Observation of the Marcus Inverted Region of Electron Transfer from Asymmetric Chemical Doping of Pristine (n,m) Single-Walled Carbon Nanotubes

The concept of electrical energy generation based on asymmetric chemical doping of single-walled carbon nanotube (SWNT) papers is presented. We explore 27 small, organic, electron-acceptor molecules that are shown to tune the output open-circuit voltage (V_OC) across three types of pristine SWNT papers with varying (n,m) chirality distributions.

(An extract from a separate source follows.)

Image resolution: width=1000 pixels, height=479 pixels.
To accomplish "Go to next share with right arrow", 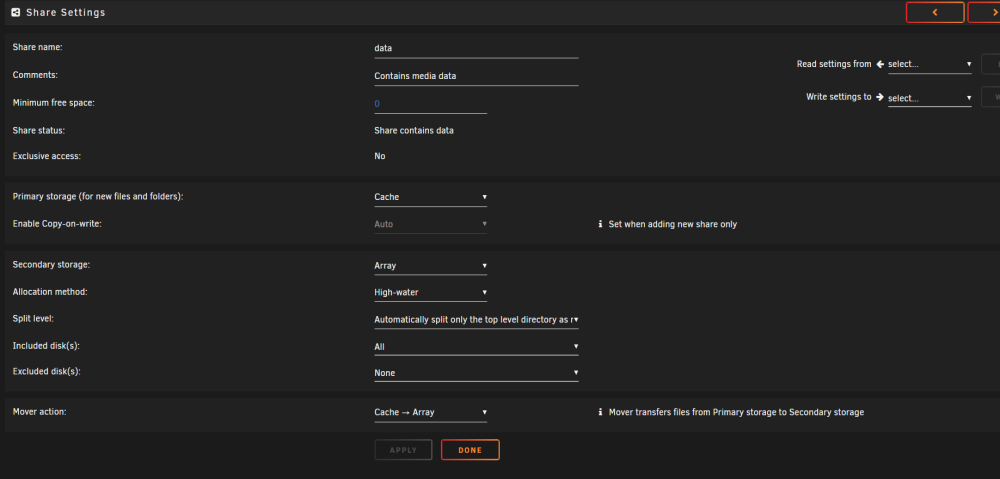I will point(985,12).
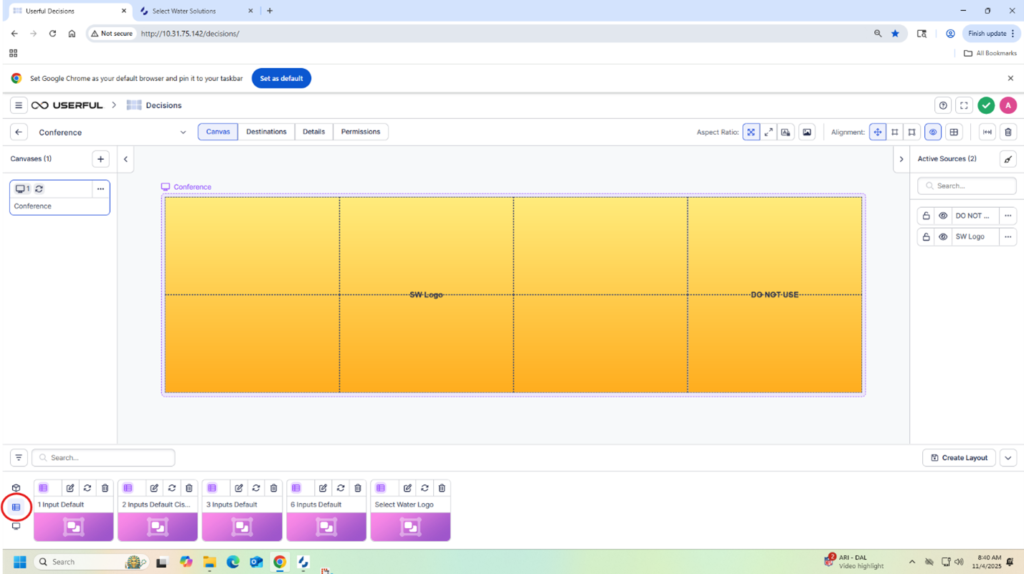Screen dimensions: 1024x574
Task: Click the back arrow next to Conference
Action: coord(19,132)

A considerable enhancement in the observed V_OC, from 80 to 440 mV, is observed for SWNT/molecule acceptor pairs that have molecular volume below 120 ų and lowest unoccupied molecular orbital (LUMO) energies centered around −0.8 eV. The electron transfer (ET) rate constants driving the V_OC generation are shown to vary with the chirality-associated Marcus theory, suggesting that the energy gaps between SWNT and the LUMO of acceptor molecules dictate the ET process. When the ET rate constants and the maximum V_OC are plotted versus the LUMO energy of the acceptor organic molecule, volcano-shaped dependencies, characteristic of the Marcus inverted region, are apparent for three distinct sources of SWNT papers with modes in diameter distributions of 0.95, 0.83, and 0.75 nm. This observation, where the ET driving force exceeds reorganization energies, allows for an estimation of the outer-sphere reorganization energies with values as low as 100 meV for the (8,7) SWNT, consistent with a proposed image-charge modified Born energy model. These results expand the fundamental understanding of ET transfer processes in SWNT and allow for an accurate calculation of energy generation through asymmetric doping for device applications.